Also from that guide:

For [Ubuntu] 14.10 and below the above installation method automatically configures upstart to start the docker daemon on boot

... Nice! One less thing to figure out. At this point I was thinking something like, "So the Docker daemon will autostart, but how am I going to make sure my containers autostart, too?" Spoiler alert: I restarted my instance with the containers running and when everything came back up they were brought up too. 👌

At this point I've got Docker running but no docker-compose. Coming from a Mac I was surprised they didn't come bundled together. I was even more surprised that compose wasn't available through apt. Fortunately it was easy enough to google up some instructions on installing docker-compose on Ubuntu 14.04.

$ sudo usermod -aG docker $(whoami)
$ sudo apt-get -y install python-pip
$ sudo pip install docker-compose
$ which docker-compose && docker-compose --version

The usermod line adds the current user (ubuntu) to the docker group, which prevents the need to use sudo every time I want to run a docker command. The last line shows where the compose executable is found and prints its version, just to confirm that all is well.

■ **STATED GOAL**
According to the Docker setup notes, what does the usermod line do? These entries come from a separate source, not from the text.

Dataset records
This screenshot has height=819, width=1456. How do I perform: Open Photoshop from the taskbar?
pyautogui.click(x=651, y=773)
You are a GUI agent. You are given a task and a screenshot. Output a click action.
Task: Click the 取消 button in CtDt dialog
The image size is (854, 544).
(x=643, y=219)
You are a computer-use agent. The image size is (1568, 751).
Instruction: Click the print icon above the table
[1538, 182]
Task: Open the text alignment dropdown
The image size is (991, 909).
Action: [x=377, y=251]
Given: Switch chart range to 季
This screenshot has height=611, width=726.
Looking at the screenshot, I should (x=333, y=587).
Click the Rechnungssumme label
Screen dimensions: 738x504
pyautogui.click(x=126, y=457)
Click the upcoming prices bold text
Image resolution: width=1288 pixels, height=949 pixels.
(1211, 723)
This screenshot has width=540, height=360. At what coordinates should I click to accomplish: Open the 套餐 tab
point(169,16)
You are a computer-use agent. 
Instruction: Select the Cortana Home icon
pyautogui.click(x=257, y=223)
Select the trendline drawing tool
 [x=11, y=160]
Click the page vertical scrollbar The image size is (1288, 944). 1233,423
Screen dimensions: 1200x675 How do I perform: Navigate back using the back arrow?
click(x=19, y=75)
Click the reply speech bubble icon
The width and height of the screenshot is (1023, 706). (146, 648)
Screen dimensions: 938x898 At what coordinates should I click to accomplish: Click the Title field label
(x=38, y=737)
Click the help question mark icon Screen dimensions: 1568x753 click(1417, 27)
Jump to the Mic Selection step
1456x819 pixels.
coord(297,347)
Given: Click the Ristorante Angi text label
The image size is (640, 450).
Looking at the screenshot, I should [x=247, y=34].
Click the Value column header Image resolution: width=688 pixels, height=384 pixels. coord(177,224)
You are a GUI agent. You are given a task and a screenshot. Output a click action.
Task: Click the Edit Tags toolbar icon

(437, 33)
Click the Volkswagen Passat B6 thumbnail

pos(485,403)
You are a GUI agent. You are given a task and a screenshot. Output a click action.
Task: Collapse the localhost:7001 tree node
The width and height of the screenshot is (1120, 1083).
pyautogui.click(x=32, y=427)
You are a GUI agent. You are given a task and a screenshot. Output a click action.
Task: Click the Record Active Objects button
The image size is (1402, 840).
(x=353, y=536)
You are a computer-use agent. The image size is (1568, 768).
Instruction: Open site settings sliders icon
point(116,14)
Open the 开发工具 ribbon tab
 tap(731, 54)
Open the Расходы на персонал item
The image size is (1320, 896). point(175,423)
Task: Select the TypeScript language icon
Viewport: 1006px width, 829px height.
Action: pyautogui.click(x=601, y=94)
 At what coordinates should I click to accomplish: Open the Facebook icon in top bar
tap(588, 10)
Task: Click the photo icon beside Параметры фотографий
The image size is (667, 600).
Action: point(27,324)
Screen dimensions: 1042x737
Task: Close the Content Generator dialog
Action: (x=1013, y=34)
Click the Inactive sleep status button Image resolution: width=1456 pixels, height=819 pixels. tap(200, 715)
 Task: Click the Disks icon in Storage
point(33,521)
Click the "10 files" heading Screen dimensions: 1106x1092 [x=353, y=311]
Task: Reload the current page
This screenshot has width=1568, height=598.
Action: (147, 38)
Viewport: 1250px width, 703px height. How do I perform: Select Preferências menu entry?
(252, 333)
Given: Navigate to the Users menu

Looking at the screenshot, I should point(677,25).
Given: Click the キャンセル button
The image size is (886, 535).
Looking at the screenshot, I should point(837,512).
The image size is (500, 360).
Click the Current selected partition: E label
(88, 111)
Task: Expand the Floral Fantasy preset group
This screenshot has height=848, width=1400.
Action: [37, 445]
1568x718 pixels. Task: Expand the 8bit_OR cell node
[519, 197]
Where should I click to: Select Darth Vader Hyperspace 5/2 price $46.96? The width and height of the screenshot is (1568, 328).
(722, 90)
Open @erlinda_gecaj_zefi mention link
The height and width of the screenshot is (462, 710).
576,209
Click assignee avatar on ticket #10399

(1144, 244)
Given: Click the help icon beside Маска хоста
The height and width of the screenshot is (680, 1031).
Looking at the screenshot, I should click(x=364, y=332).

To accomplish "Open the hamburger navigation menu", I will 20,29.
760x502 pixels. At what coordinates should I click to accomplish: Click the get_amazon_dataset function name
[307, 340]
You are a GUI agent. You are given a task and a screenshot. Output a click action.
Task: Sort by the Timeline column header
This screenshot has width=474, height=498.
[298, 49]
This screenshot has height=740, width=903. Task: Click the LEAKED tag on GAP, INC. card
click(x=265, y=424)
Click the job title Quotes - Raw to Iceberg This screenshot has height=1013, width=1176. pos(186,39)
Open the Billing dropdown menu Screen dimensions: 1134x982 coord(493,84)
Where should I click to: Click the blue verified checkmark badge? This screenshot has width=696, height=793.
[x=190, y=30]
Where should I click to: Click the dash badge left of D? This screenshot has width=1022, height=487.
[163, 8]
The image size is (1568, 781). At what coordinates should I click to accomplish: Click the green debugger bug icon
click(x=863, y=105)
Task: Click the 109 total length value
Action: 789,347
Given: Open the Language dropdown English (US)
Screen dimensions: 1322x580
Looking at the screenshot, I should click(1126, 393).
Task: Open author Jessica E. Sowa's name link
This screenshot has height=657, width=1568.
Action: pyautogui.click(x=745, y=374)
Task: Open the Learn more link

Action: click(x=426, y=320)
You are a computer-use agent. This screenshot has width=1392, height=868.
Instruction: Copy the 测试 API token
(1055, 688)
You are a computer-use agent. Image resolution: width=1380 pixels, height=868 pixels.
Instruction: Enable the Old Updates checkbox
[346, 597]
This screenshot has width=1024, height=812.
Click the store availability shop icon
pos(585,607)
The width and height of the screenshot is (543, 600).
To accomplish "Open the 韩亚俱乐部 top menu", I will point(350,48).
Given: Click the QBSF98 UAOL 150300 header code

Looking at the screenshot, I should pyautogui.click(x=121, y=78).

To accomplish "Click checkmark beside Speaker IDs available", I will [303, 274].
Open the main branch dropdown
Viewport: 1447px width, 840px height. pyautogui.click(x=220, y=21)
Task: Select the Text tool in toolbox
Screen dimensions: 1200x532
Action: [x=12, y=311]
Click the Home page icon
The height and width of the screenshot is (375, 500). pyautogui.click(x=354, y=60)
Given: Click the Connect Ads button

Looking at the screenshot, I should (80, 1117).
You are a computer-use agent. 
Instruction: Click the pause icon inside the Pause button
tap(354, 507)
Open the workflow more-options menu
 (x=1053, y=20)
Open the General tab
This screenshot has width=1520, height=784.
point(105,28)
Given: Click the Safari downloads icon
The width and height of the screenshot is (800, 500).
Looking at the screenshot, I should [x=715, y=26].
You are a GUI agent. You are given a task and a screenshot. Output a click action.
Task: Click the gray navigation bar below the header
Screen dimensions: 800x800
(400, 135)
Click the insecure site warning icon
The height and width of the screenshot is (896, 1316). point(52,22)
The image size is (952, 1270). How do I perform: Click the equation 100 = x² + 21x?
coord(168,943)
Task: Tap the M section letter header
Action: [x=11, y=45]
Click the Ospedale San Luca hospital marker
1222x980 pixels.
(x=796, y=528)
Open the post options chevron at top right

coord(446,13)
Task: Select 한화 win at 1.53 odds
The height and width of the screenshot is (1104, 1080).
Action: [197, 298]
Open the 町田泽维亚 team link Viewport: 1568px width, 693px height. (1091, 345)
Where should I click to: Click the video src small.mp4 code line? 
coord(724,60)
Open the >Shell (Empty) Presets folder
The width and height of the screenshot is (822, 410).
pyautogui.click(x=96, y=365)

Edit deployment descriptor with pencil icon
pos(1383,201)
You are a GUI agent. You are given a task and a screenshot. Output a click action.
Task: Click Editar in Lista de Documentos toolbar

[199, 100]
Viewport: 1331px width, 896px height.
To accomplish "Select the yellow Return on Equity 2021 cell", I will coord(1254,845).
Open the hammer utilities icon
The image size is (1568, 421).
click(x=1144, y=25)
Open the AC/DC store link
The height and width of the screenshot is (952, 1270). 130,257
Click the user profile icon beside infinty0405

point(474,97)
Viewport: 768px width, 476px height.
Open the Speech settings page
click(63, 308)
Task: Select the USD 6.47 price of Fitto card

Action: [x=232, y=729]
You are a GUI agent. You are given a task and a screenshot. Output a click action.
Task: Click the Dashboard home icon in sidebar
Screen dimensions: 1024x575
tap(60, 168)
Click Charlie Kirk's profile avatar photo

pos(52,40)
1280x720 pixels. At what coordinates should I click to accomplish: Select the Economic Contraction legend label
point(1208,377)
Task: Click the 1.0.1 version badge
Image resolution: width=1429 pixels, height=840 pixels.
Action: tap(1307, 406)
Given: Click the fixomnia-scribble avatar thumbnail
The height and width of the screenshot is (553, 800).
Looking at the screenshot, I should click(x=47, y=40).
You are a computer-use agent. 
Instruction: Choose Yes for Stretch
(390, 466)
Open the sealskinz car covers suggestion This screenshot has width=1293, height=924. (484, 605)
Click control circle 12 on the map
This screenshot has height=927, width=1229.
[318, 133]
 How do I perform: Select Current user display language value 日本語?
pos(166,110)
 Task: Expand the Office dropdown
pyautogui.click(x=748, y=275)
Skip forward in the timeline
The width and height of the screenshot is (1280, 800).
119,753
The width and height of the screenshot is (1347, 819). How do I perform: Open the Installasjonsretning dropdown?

■ **EXERCISE RESPONSE**
It adds the current user (ubuntu) to the docker group, so sudo isn't needed every time a docker command is run.